### What to work on
This exercise needs all of the entries set down again, exactly as they read.

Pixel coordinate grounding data
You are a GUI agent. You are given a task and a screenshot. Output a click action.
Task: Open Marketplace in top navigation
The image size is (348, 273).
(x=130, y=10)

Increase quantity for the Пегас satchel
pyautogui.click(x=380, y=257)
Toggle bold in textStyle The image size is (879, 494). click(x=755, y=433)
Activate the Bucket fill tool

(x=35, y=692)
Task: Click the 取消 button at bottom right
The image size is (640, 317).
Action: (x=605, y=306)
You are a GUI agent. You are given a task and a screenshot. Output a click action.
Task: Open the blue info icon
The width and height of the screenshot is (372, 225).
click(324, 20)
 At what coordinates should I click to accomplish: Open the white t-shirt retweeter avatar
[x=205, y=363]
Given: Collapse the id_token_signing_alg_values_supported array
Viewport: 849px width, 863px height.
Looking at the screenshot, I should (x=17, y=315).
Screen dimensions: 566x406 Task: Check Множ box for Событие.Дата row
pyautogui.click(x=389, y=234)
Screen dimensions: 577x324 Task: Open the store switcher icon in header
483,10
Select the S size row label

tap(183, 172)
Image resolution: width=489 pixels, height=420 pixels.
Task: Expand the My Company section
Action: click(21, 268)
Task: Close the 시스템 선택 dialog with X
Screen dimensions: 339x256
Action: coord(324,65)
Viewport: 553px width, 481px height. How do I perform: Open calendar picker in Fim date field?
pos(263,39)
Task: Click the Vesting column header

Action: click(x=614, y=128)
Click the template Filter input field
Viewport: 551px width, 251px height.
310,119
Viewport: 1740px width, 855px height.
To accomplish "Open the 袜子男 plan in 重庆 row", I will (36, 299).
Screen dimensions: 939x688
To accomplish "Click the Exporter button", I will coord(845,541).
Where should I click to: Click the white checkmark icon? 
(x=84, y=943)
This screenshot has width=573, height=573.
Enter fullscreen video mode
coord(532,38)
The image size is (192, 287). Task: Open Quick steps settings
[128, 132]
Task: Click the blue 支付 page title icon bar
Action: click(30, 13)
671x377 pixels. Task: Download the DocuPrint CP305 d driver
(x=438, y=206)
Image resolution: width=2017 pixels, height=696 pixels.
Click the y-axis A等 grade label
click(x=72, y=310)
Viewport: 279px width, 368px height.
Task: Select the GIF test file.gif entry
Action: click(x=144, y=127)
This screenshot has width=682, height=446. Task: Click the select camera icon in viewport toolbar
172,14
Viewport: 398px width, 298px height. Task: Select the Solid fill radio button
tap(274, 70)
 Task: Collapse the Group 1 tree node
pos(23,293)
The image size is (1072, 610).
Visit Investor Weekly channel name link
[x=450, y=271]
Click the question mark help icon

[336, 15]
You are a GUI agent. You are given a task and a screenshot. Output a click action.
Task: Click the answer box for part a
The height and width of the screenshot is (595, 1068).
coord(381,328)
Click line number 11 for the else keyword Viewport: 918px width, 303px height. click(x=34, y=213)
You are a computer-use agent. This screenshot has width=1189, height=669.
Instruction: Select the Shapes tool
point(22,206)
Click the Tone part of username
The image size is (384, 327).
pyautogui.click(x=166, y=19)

### Task response
You are a GUI agent. You are given a task and a screenshot. Output a click action.
Task: Open Marketplace in top navigation
The image size is (348, 273).
(x=130, y=10)

Increase quantity for the Пегас satchel
pyautogui.click(x=380, y=257)
Toggle bold in textStyle The image size is (879, 494). click(x=755, y=433)
Activate the Bucket fill tool

(x=35, y=692)
Task: Click the 取消 button at bottom right
The image size is (640, 317).
Action: (x=605, y=306)
You are a GUI agent. You are given a task and a screenshot. Output a click action.
Task: Open the blue info icon
The width and height of the screenshot is (372, 225).
click(324, 20)
 At what coordinates should I click to accomplish: Open the white t-shirt retweeter avatar
[x=205, y=363]
Given: Collapse the id_token_signing_alg_values_supported array
Viewport: 849px width, 863px height.
Looking at the screenshot, I should (x=17, y=315).
Screen dimensions: 566x406 Task: Check Множ box for Событие.Дата row
pyautogui.click(x=389, y=234)
Screen dimensions: 577x324 Task: Open the store switcher icon in header
483,10
Select the S size row label

tap(183, 172)
Image resolution: width=489 pixels, height=420 pixels.
Task: Expand the My Company section
Action: click(21, 268)
Task: Close the 시스템 선택 dialog with X
Screen dimensions: 339x256
Action: coord(324,65)
Viewport: 553px width, 481px height. How do I perform: Open calendar picker in Fim date field?
pos(263,39)
Task: Click the Vesting column header

Action: click(x=614, y=128)
Click the template Filter input field
Viewport: 551px width, 251px height.
310,119
Viewport: 1740px width, 855px height.
To accomplish "Open the 袜子男 plan in 重庆 row", I will (36, 299).
Screen dimensions: 939x688
To accomplish "Click the Exporter button", I will coord(845,541).
Where should I click to: Click the white checkmark icon? 
(x=84, y=943)
This screenshot has width=573, height=573.
Enter fullscreen video mode
coord(532,38)
The image size is (192, 287). Task: Open Quick steps settings
[128, 132]
Task: Click the blue 支付 page title icon bar
Action: click(30, 13)
671x377 pixels. Task: Download the DocuPrint CP305 d driver
(x=438, y=206)
Image resolution: width=2017 pixels, height=696 pixels.
Click the y-axis A等 grade label
click(x=72, y=310)
Viewport: 279px width, 368px height.
Task: Select the GIF test file.gif entry
Action: click(x=144, y=127)
This screenshot has width=682, height=446. Task: Click the select camera icon in viewport toolbar
172,14
Viewport: 398px width, 298px height. Task: Select the Solid fill radio button
tap(274, 70)
 Task: Collapse the Group 1 tree node
pos(23,293)
The image size is (1072, 610).
Visit Investor Weekly channel name link
[x=450, y=271]
Click the question mark help icon

[336, 15]
You are a GUI agent. You are given a task and a screenshot. Output a click action.
Task: Click the answer box for part a
The height and width of the screenshot is (595, 1068).
coord(381,328)
Click line number 11 for the else keyword Viewport: 918px width, 303px height. click(x=34, y=213)
You are a computer-use agent. This screenshot has width=1189, height=669.
Instruction: Select the Shapes tool
point(22,206)
Click the Tone part of username
The image size is (384, 327).
pyautogui.click(x=166, y=19)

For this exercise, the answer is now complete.